#### [Required work]
Search the entries for the word "Caleb" and copy each line that has it.

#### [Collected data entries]
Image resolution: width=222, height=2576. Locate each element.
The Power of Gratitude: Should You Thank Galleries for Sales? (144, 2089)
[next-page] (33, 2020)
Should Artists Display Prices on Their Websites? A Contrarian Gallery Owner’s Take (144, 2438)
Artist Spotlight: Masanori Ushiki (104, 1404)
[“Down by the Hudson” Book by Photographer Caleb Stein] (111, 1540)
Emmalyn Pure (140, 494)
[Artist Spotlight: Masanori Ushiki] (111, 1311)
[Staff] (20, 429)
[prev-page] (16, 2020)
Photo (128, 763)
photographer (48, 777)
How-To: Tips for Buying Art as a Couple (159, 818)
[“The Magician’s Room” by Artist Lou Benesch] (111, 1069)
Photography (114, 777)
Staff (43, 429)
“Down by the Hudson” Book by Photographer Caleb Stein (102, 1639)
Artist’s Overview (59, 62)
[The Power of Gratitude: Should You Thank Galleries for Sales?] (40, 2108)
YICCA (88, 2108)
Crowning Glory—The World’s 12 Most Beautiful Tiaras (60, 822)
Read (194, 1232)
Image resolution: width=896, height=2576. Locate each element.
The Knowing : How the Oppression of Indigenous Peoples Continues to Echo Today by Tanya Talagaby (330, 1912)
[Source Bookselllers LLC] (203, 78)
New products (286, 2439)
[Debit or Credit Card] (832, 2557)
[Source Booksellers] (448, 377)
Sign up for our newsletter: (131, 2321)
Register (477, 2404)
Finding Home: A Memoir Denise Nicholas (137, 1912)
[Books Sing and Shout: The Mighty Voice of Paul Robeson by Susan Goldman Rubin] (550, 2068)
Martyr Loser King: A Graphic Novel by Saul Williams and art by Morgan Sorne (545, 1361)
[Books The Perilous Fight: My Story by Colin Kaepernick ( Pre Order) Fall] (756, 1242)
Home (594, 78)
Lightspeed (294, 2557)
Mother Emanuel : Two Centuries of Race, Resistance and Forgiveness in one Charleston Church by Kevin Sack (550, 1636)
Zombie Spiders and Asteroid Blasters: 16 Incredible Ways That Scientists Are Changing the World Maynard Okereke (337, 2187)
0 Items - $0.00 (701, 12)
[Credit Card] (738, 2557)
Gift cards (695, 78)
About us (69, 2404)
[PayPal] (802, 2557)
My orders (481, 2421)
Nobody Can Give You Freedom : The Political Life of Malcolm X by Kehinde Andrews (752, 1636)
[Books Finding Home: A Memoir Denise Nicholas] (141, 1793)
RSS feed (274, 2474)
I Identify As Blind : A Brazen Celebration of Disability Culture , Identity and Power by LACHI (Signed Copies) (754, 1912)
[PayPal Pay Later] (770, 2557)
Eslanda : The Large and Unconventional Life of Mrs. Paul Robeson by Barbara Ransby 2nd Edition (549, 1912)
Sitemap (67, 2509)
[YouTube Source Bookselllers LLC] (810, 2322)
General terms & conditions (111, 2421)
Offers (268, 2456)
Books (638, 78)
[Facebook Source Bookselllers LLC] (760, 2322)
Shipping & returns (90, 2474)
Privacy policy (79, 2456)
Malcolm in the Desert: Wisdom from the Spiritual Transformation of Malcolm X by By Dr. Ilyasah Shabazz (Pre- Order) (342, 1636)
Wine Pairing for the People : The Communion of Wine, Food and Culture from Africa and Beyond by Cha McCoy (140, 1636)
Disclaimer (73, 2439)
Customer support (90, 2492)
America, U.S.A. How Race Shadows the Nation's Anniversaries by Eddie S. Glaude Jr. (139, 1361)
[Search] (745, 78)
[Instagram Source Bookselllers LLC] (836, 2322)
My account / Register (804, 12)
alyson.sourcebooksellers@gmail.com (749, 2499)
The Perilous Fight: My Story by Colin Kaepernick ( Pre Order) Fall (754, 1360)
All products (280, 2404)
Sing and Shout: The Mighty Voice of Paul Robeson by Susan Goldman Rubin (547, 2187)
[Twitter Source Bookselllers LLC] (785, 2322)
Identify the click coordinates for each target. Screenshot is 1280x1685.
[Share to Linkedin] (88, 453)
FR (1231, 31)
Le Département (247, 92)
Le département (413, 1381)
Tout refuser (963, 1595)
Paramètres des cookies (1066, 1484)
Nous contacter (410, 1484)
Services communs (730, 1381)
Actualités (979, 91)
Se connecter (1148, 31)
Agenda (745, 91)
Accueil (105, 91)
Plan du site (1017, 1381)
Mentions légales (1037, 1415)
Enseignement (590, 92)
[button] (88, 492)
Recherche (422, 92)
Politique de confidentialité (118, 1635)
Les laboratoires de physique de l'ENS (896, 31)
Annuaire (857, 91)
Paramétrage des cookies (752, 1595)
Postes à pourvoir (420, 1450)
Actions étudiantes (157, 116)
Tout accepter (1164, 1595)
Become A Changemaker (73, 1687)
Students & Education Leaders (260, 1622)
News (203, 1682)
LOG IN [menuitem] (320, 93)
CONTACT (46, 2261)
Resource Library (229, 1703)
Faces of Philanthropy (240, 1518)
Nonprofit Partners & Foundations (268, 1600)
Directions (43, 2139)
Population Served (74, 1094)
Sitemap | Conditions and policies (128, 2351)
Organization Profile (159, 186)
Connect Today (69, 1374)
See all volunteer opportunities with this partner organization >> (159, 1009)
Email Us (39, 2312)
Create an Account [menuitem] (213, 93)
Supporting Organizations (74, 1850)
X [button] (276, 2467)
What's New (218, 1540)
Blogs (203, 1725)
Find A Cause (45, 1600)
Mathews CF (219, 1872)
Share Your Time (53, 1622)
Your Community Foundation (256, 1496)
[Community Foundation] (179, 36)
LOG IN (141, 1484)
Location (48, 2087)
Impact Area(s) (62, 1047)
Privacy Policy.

#### [Result for this task]
[“Down by the Hudson” Book by Photographer Caleb Stein] (111, 1540)
“Down by the Hudson” Book by Photographer Caleb Stein (102, 1639)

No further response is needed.